WHAT IS REQUIRED >>
When the word "dropdown" appears in a line of the data below, list that line.

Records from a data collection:

══════

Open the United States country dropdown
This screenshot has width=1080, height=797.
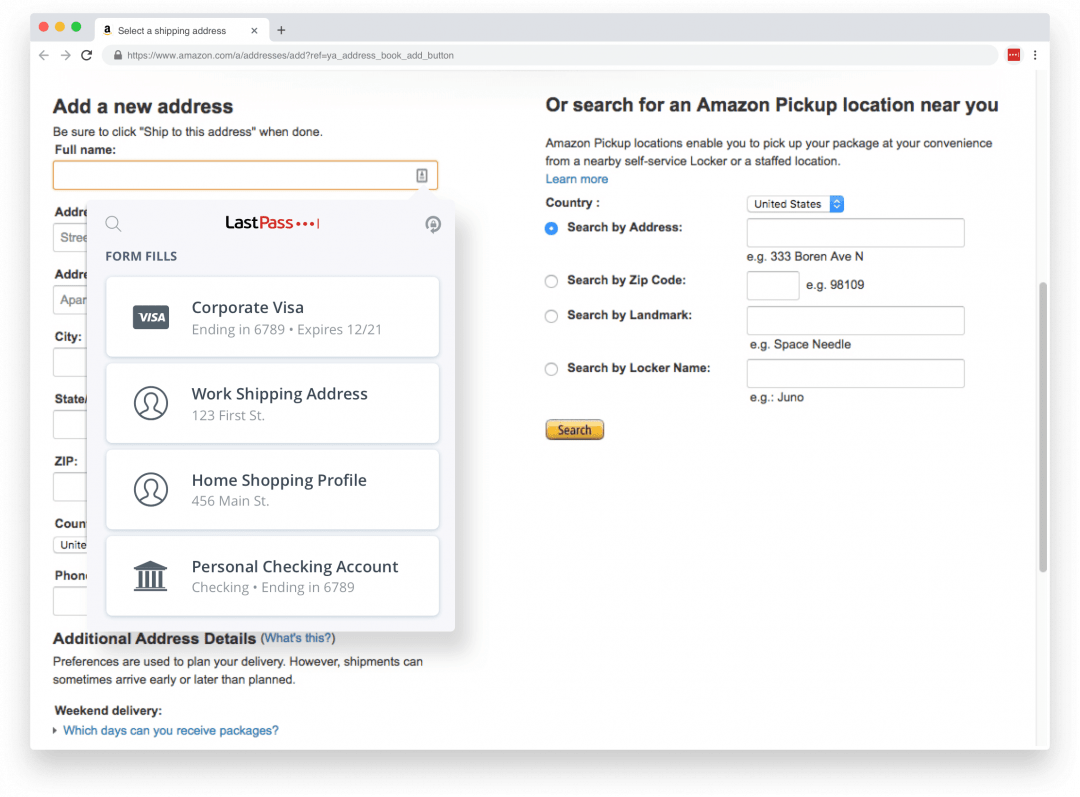tap(796, 204)
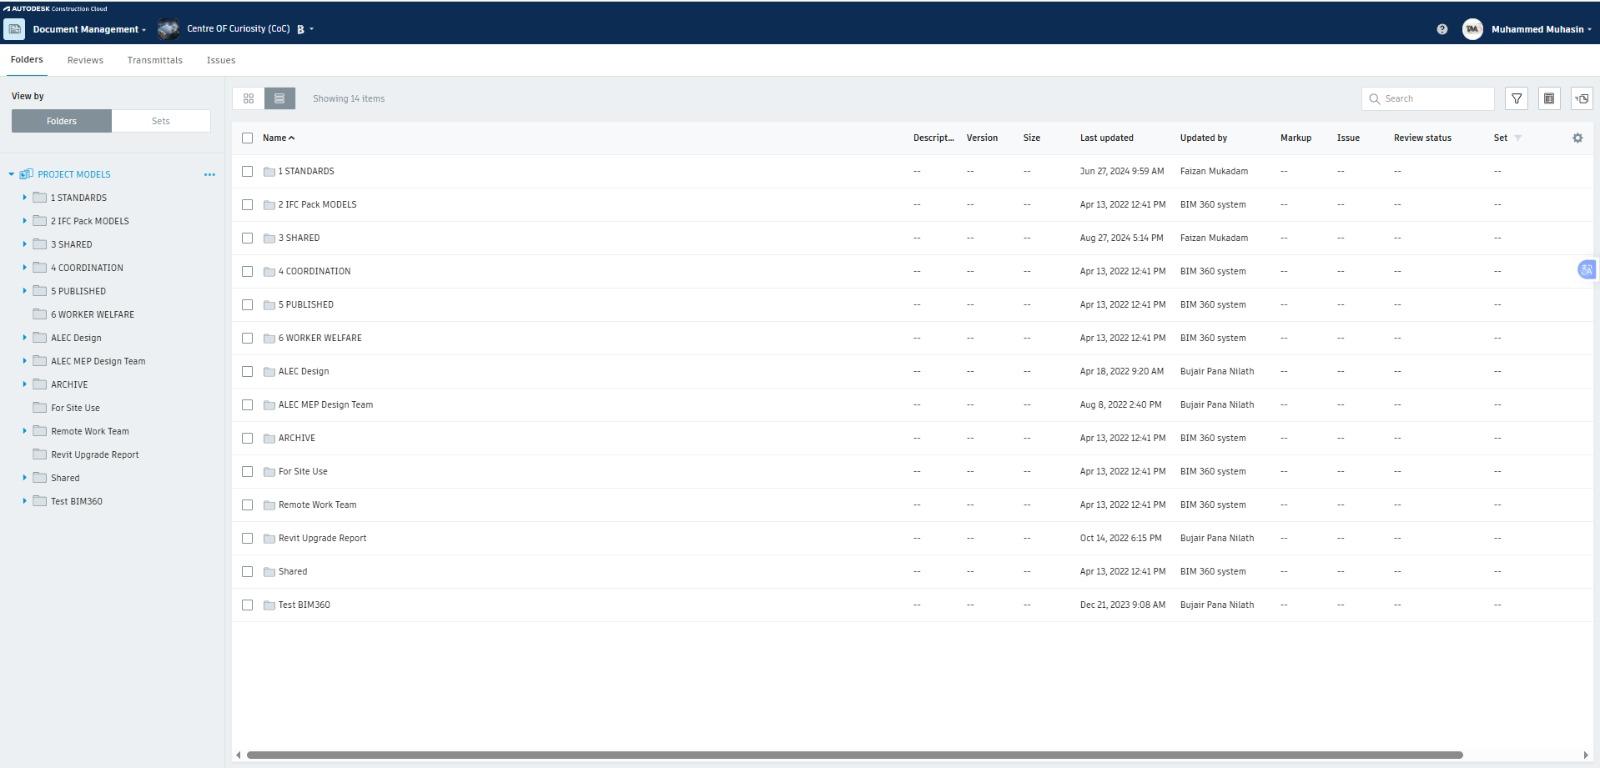
Task: Expand the 4 COORDINATION tree folder
Action: coord(25,267)
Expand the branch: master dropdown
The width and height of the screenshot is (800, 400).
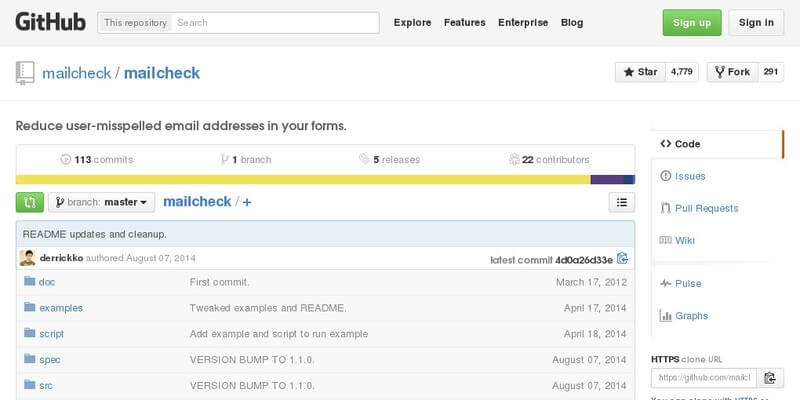point(101,202)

══════

RESPONSE TO THIS EXERCISE >>
Open the United States country dropdown
Expand the branch: master dropdown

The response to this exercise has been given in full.